Wiersze z danymi wskazań:
------------------------

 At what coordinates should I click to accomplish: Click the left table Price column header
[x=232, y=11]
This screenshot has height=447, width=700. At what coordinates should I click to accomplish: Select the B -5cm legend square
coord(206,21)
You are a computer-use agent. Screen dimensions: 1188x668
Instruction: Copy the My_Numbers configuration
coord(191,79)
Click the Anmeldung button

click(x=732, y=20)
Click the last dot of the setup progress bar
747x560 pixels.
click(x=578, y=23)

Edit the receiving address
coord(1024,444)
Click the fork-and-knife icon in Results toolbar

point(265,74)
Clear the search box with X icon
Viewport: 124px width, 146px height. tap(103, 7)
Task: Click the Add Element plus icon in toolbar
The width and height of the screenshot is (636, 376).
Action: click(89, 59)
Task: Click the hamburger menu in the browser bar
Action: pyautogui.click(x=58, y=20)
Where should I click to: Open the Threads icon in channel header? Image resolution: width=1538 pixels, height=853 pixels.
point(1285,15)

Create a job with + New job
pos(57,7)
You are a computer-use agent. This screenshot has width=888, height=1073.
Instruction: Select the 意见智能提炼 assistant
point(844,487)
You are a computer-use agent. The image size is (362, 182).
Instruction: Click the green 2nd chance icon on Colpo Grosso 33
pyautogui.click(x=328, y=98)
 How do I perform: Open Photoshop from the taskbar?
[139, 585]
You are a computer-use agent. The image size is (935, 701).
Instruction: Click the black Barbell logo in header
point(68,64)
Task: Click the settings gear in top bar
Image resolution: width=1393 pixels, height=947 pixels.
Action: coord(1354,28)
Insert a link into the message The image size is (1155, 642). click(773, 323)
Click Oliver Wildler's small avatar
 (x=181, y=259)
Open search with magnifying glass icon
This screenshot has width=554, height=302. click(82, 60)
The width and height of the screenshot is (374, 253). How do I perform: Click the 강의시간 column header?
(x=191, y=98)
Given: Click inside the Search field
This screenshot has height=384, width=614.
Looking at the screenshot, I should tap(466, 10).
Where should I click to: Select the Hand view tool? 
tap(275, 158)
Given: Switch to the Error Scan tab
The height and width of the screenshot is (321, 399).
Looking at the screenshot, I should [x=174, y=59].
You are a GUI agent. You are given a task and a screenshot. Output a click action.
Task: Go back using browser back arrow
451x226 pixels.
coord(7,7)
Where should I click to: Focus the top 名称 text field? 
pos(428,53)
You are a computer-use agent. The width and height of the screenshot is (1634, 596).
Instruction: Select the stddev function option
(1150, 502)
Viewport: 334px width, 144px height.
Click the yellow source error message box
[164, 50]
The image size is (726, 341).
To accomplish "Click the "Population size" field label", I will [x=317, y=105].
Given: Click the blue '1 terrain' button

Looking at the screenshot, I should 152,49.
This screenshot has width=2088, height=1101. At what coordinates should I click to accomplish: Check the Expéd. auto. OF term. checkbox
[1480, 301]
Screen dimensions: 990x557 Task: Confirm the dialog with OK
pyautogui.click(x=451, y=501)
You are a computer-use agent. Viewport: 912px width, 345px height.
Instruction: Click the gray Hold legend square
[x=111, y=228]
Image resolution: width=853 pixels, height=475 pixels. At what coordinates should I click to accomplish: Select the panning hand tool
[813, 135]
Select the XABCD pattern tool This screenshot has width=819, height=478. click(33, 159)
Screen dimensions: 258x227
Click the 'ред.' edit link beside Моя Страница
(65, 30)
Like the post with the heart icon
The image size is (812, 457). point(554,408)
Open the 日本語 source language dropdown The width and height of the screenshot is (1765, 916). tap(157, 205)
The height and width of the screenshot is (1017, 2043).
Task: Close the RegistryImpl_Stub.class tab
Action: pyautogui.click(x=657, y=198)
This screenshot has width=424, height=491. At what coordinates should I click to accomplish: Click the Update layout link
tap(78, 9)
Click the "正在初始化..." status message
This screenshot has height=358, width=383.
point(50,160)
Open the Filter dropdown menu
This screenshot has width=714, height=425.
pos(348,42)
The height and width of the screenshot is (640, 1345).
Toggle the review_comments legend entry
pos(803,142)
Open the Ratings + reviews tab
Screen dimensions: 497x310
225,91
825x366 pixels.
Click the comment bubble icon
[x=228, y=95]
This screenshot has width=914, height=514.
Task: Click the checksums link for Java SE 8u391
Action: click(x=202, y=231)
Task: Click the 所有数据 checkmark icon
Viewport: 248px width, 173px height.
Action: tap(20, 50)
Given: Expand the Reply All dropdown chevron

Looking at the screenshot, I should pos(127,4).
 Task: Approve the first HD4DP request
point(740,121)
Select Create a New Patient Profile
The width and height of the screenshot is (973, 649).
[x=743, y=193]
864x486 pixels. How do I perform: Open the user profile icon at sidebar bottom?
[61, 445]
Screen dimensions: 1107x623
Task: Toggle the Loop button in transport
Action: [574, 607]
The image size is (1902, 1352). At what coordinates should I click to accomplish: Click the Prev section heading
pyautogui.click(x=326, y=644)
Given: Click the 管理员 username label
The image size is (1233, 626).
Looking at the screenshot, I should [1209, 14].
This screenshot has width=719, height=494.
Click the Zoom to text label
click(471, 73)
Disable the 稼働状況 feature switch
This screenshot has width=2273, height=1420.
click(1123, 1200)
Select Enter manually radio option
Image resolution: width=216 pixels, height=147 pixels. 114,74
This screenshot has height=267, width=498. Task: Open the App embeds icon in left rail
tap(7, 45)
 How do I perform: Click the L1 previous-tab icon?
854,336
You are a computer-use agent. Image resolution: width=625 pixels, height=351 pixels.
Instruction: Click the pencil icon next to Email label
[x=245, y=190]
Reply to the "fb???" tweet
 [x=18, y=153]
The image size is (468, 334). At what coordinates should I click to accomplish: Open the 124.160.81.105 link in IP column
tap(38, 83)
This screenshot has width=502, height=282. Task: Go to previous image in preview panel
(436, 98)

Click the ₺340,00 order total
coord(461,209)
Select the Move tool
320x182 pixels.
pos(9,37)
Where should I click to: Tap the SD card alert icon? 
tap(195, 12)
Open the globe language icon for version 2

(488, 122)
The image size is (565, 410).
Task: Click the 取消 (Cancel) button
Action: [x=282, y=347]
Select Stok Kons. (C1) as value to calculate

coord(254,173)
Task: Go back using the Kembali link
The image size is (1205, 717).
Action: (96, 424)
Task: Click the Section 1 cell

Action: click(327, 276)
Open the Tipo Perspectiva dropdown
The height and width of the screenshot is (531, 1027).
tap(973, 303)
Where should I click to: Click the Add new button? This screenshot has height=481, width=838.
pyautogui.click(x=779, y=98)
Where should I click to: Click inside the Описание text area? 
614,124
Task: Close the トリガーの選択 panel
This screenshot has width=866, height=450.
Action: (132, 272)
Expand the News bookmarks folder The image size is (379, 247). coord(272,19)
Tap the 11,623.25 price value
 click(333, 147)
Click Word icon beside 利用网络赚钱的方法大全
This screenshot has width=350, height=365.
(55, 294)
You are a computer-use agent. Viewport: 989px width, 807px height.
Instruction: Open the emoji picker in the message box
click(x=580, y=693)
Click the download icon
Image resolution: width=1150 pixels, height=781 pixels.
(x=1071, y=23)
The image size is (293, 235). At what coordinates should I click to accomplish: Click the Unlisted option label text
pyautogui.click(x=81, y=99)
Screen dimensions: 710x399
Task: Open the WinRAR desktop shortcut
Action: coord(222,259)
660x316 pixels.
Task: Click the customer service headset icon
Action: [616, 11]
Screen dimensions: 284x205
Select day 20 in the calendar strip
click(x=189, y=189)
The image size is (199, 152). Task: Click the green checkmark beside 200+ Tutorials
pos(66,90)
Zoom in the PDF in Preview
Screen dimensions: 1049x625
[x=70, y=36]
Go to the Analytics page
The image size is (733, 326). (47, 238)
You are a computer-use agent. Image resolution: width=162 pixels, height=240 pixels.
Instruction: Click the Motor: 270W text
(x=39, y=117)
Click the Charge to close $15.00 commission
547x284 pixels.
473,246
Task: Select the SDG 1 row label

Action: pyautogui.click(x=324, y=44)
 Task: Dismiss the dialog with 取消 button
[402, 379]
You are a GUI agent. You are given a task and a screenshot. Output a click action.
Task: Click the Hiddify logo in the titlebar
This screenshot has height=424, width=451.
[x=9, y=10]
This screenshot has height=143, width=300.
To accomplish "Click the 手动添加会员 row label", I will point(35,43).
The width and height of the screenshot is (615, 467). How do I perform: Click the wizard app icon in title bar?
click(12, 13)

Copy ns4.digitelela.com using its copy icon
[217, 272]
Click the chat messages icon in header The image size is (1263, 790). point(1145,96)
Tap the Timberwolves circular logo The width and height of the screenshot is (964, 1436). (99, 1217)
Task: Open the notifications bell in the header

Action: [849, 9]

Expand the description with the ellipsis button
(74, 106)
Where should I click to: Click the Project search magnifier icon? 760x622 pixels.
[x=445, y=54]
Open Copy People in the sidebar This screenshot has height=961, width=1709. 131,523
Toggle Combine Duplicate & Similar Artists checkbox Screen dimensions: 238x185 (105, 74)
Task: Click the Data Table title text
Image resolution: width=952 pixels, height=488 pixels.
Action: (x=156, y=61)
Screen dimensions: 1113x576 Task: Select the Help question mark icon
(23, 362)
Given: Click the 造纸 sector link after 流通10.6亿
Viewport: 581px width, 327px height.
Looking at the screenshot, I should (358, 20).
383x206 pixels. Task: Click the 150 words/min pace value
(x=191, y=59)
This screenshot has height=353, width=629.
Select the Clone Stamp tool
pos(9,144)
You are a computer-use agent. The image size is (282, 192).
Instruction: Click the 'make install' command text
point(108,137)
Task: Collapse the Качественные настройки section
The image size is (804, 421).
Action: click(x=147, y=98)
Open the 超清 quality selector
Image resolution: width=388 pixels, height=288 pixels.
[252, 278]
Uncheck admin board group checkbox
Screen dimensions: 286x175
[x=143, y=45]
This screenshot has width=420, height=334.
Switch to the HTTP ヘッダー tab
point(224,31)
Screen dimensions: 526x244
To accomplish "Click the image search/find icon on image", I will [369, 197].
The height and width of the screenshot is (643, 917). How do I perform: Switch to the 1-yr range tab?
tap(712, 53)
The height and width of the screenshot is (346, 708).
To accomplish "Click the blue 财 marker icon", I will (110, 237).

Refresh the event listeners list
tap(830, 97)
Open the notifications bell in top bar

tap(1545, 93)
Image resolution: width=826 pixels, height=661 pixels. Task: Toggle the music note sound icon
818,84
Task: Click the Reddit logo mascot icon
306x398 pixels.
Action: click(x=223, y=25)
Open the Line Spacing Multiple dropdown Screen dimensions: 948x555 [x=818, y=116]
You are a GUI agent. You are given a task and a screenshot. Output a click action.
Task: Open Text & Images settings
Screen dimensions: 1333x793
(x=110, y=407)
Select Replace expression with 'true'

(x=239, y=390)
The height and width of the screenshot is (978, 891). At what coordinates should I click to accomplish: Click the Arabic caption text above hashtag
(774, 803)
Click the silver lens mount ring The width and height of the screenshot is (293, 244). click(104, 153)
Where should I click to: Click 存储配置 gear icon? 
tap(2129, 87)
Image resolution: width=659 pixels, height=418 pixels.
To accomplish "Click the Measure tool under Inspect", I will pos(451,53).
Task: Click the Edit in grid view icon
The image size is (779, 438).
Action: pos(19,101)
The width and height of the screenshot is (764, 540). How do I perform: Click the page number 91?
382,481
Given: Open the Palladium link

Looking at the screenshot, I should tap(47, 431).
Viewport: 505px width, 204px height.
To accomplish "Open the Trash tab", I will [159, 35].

------------------------

* [Do wykonania]
Zamień „pencil” na „pen” w wierszach od tego, który zawiera „Task: Approve the first HD4DP request”, do tego, który zawiera „[x=18, y=153]”, włącznie. Przepisz tylko te wiersze, a poza zamianą niczego w nich nie zmieniaj.

* [Wynik]
 Task: Approve the first HD4DP request
point(740,121)
Select Create a New Patient Profile
The width and height of the screenshot is (973, 649).
[x=743, y=193]
864x486 pixels. How do I perform: Open the user profile icon at sidebar bottom?
[61, 445]
Screen dimensions: 1107x623
Task: Toggle the Loop button in transport
Action: [574, 607]
The image size is (1902, 1352). At what coordinates should I click to accomplish: Click the Prev section heading
pyautogui.click(x=326, y=644)
Given: Click the 管理员 username label
The image size is (1233, 626).
Looking at the screenshot, I should [1209, 14].
This screenshot has width=719, height=494.
Click the Zoom to text label
click(471, 73)
Disable the 稼働状況 feature switch
This screenshot has width=2273, height=1420.
click(1123, 1200)
Select Enter manually radio option
Image resolution: width=216 pixels, height=147 pixels. 114,74
This screenshot has height=267, width=498. Task: Open the App embeds icon in left rail
tap(7, 45)
 How do I perform: Click the L1 previous-tab icon?
854,336
You are a computer-use agent. Image resolution: width=625 pixels, height=351 pixels.
Instruction: Click the pen icon next to Email label
[x=245, y=190]
Reply to the "fb???" tweet
 [x=18, y=153]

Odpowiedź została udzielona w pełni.